─── SELECTED EXCERPT

Damn you all. Between Aims' texting me re: "Down on Skid Row" and you bastards here...
Poor. All my life I've always been poor. I keep asking God what I'm for. And he tells me "Gee, I'm not sure." Sweep that floor, kid!
[NAFDA] Spike-centric discussion. Lusty, lewd (only occasionally crude), risqué (and frisqué), bawdy (Oh, lawdy!), flirty ('cuz we're purty), raunchy talk inside. Caveat lector.
Damn you all. Between Aims' texting me re: "Down on Skid Row" and you bastards here...
Poor. All my life I've always been poor. I keep asking God what I'm for. And he tells me "Gee, I'm not sure." Sweep that floor, kid!
what gift do you wish someone had brought you when you were in the hospital with your new baby?
The hospital was pretty well taken care of, it was the after that dinners for my freezer were most appreciated.
Though, a four foot panda bear was pretty awesome if for nothing else than freaking out the nursing staff.
Oh dear god who linked the Jeeves alarm clock? WANT.
ThinkGeek has it cheaper than HS: [link]
In case that's WANT in an actually gonna get it kinda way.
I've been wanting to post all week because I've wanted the hugs and hairpats. There's seriously not an area of my life that's not stressing me out so hard I want to sit down and have a good cry. But I don't want to sit and list them because I'd depress myself and probably would cry, and they don't love that in the workplace. So you'll all go ahead and take my word for it and make with the virtual love and strong liquor, si?
Another oh-so-not-a-morning-person here, btw.
Oh! I started life as an orphan, a child of the streets. Here on Skid Row! He took me in gave me shelter, a bed, crust of bread and a job. Treats me like dirt. Calls me a slob which I aaaaammmm...
I may have to buy the Jeeves alarm clock for my family's christmas gift exchange. It would be my worst violation of the $50 cap ever.
I cannot imagine living with someone who gets up before me and then helps me get up. Seriously, that's a fantasy I dream about sometimes, but in that wistful "world without shrimp" kind of way.
Believe me, I know how incredible it is. Just one of the many reasons I'm marrying that Girl.
So you'll all go ahead and take my word for it and make with the virtual love and strong liquor, si?
Yes, absolutely.
offers hairpats and absinthe
Man, it has been too long since I did Little Shop of Horrors.
Does it have to be human? Does it have to be mine?
Note: I did not play Seymour, that's just one of the most-often recurrent lines in my brain (too much vampire and werewolf fiction perhaps...)
offers hairpats and absinthe
And I get a little misty at that. I am so on the freakin' edge...
Praise all the Powers That Be for a 3-day weekend (even if Monday is an unpaid fulough day). I need to hide in my room with the blinds closed and whimper...except I have a midterm tomorrow, dammit...
I love the idea of a four foot panda (I was taken aback at first- don't all pandas have four feet?) but their apartment is so small I think that might be kind of mean. There's a balloon store on the way to the freeway I'll probabaly stop at if I can't think of something more original.

──────
─── DATA FOR ANALYSIS

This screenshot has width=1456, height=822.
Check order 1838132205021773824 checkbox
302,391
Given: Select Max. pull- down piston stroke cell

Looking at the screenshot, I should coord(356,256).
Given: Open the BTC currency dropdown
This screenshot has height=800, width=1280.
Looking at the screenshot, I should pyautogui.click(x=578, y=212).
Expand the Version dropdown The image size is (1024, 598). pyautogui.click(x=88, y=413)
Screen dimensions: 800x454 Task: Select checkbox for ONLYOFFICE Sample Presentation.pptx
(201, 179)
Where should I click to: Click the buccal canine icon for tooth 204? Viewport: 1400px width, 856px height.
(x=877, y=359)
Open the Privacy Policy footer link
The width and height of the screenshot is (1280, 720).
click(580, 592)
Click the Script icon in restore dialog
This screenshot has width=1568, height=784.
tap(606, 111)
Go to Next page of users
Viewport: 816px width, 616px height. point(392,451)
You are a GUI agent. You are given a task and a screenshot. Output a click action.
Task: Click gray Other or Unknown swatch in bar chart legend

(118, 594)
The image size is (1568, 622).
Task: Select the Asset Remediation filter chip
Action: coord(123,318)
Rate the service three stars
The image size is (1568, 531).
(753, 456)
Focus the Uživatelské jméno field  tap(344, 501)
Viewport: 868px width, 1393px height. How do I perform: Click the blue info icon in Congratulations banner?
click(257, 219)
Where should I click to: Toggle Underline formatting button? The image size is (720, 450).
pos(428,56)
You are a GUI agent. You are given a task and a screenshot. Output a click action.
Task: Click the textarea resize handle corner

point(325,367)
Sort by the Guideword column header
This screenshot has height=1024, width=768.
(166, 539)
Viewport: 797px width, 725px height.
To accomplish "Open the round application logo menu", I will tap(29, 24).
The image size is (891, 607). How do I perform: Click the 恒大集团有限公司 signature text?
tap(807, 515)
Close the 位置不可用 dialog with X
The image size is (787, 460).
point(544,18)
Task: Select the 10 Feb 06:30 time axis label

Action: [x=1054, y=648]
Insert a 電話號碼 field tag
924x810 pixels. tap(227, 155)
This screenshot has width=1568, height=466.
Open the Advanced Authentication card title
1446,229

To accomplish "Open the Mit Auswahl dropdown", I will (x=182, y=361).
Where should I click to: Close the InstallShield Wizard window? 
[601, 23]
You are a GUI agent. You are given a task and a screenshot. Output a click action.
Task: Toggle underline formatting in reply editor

──────

§ REQUIRED WORK
a) Please reproduce the forum thread from "Another oh-so-not-a-morning-person here, btw." through "Shop of Horrors.", substituting "chocolate" for "shrimp".
b) In the forum thread, why does the poster asking for hugs and hairpats choose not to list the things causing the stress?

§ EXERCISE ANSWERS
a)
Another oh-so-not-a-morning-person here, btw.
Oh! I started life as an orphan, a child of the streets. Here on Skid Row! He took me in gave me shelter, a bed, crust of bread and a job. Treats me like dirt. Calls me a slob which I aaaaammmm...
I may have to buy the Jeeves alarm clock for my family's christmas gift exchange. It would be my worst violation of the $50 cap ever.
I cannot imagine living with someone who gets up before me and then helps me get up. Seriously, that's a fantasy I dream about sometimes, but in that wistful "world without chocolate" kind of way.
Believe me, I know how incredible it is. Just one of the many reasons I'm marrying that Girl.
So you'll all go ahead and take my word for it and make with the virtual love and strong liquor, si?
Yes, absolutely.
offers hairpats and absinthe
Man, it has been too long since I did Little Shop of Horrors.

b) Listing them would be depressing and would probably lead to crying. Crying isn't welcome in the workplace.